Outra possível causa de abandono/interrupção no tratamento psicológico de 
crianças estaria do lado do psicólogo; o profissional se colocando como fonte de 
resistência. Isso não é difícil de acontecer, pois trabalhar com crianças não é fácil e 
nem todos estão preparados para esta prática. 
O fato de atender crianças, para muitos profissionais da psicologia, já causa 
uma certa resistência, pois não são todos que estão preparados para lidar com as 
demandas que este trabalho impõe. Para muitos, trabalhar com crianças implica 
reviver fatos da sua própria infância. 
Enfim, pode-se afirmar que a presença dos pais durante o tratamento 
psicológico de crianças é, sem dúvida, muito importante e, em muitos casos, torna-
se até mesmo essencial. No desdobramento desta escrita também podemos 
perceber o quão importante é saber lidar com esta presença, pois, sendo ignorada, 
ela pode resultar em uma interrupção ou abandono do tratamento sem que ele 
realmente tenha chegado ao seu término. Essa brusca interrupção muitas vezes 
pode prejudicar a criança que vinha sendo acompanhada pelo profissional da 
psicologia, pois o tratamento, quando interrompido em momento importuno, não traz 
melhoras ao paciente. Por isso, a importância de refletirmos sobre a real presença 
dos pais durante o acompanhamento psicológico das crianças, percebendo a 
posição que eles ocupam para o avanço do tratamento, mas também atentando para 
o fato de que estes podem se colocar como portadores de resistência e, com isso, 
gerar a interrupção do tratamento. 
 
 
 
 
 
31 
CONSIDERAÇÕES FINAIS 
 
Este trabalho trouxe considerações importantes acerca da clínica psicanalítica 
infantil; como ela vem se estruturando desde sua origem, quais as suas 
características principais, e também, como o terapeuta lida com a real presença dos 
pais no seu trabalho. Abordou-se, por intermédio de diferentes teóricos, como a 
relação com os pais é pensada durante a análise infantil. 
Constatou-se que o assunto em questão já vem sendo estudado há muito 
tempo. Iniciou com Freud na análise do pequeno Hans e depois foi ganhando 
importância na obra de outros teóricos, como Anna Freud, Melanie Klein, Françoise 
Dolto e Maud Mannoni.
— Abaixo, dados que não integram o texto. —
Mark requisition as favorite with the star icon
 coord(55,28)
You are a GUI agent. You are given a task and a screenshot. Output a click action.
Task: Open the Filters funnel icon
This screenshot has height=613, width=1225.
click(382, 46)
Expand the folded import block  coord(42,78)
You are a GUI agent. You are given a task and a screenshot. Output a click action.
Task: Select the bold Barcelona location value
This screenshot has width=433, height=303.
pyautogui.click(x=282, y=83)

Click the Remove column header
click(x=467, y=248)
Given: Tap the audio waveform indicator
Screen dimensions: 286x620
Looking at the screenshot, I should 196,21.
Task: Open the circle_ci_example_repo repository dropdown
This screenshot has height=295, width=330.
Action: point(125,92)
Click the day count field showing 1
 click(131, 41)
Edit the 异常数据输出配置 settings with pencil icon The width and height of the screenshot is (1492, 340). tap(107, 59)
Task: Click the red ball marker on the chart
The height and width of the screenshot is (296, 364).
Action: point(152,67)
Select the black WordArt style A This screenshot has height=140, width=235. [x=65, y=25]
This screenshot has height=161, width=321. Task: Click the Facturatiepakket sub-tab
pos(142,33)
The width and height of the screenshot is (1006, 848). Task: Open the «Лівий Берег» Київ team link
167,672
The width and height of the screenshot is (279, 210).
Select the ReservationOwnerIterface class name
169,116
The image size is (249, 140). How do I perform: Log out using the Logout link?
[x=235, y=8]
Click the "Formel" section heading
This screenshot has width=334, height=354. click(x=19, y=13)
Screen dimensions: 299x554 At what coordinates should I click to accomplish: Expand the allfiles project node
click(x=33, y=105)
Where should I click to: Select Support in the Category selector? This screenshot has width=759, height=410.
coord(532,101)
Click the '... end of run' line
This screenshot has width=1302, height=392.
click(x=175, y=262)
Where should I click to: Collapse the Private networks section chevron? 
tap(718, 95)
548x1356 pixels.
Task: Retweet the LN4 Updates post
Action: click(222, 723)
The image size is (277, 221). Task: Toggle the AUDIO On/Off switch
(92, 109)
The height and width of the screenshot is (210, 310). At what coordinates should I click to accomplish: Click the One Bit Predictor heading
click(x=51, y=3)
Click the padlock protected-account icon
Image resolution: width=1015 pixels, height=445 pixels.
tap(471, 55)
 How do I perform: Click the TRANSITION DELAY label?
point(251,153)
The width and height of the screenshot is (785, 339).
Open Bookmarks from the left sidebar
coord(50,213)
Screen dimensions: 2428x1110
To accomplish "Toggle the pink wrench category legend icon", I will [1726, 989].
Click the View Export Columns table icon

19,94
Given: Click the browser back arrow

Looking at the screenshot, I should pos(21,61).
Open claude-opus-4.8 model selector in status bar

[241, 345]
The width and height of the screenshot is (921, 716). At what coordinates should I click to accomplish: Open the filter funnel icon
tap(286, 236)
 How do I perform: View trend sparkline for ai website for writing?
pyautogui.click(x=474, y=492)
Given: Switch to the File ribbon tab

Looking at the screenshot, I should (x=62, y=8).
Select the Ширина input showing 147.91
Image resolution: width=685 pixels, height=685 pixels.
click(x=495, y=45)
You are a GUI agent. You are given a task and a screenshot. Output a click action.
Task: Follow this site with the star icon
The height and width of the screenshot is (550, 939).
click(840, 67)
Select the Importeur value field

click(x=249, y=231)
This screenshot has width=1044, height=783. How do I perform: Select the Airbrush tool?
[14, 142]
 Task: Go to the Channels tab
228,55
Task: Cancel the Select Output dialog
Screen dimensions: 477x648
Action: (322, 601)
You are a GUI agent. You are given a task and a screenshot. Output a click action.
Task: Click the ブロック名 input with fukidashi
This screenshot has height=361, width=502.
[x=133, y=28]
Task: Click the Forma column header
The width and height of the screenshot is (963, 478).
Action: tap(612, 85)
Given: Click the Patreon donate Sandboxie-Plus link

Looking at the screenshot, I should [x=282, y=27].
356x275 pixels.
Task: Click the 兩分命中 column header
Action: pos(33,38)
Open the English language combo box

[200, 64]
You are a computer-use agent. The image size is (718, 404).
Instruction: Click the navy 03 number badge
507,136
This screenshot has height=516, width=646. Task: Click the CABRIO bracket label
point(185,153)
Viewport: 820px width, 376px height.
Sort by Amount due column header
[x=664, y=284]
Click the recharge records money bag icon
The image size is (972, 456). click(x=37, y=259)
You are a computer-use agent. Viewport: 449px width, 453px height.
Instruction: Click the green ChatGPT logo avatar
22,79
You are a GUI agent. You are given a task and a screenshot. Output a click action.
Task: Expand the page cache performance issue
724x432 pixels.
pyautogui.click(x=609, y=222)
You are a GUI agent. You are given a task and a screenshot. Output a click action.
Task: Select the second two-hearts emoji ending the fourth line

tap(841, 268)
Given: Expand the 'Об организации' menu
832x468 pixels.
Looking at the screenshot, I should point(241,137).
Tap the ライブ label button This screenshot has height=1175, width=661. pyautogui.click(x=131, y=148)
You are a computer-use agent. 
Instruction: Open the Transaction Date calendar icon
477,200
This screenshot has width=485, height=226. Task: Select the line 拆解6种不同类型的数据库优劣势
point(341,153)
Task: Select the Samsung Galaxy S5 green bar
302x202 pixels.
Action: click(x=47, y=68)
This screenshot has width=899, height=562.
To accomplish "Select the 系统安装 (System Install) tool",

Todos trouxeram suas considerações em relação à análise 
de crianças – se era realmente possível e qual era o lugar dos pais neste trabalho 
clínico que, com o tempo, ganhou relevância. 
O trabalho também visou a trazer considerações acerca do constante 
abandono do tratamento clínico infantil, algo que ocorre muito no ambiente clínico 
infantil, e também o lugar dos pais no tratamento, que foi observado durante uma 
prática clínica de estágio. 
Durante a escrita deste trabalho percebeu-se que a presença dos pais é 
fundamental para o avanço do tratamento psicológico infantil, que é essencial que 
eles sejam incluídos no processo. Os pais podem proporcionar o suporte necessário 
à manutenção do tratamento, bem como contribuir para o entendimento do circulo 
familiar que cerca a criança. 
Assim como percebemos a importância dos pais para o tratamento infantil, 
também ao longo da escrita pode-se perceber que eles também podem ser os 
responsáveis para que o tratamento seja interrompido antes que ele tenha chagado 
ao seu efetivo final. Os pais podem se colocar como portadores de resistência e com 
isso dificultar o processo terapêutico. 
Pelo desdobramento da escrita desta pesquisa verificou-se o quanto a clínica 
infantil interroga os profissionais que nela se propõem a atuar, pois existem vários 
fatores particulares deste trabalho que o analista precisa levar em conta. O mais 
importante, diríamos, é a presença dos pais e como lidar com esta presença, já que 
o terapeuta deve ter muito cuidado, pois com o tratamento a família pode ficar 
vulnerável e perceber os conflitos e, em função disso, aumentam as resistências o 
 
 
 
32 
que pode vir a ocasionar o abandono/interrupção do tratamento como viemos 
abordando. 
Na atualidade, o trabalho clínico com crianças vem crescendo muito, e cada vez 
mais profissionais são procurados para atender esta demanda. A clínica psicanalítica 
com crianças é uma área que interroga muito o profissional que nela atua, pois exige 
dele certo manejo com as demandas que lhe chegam e, com certeza, lidar com apresença dos pais é a mais interrogativa.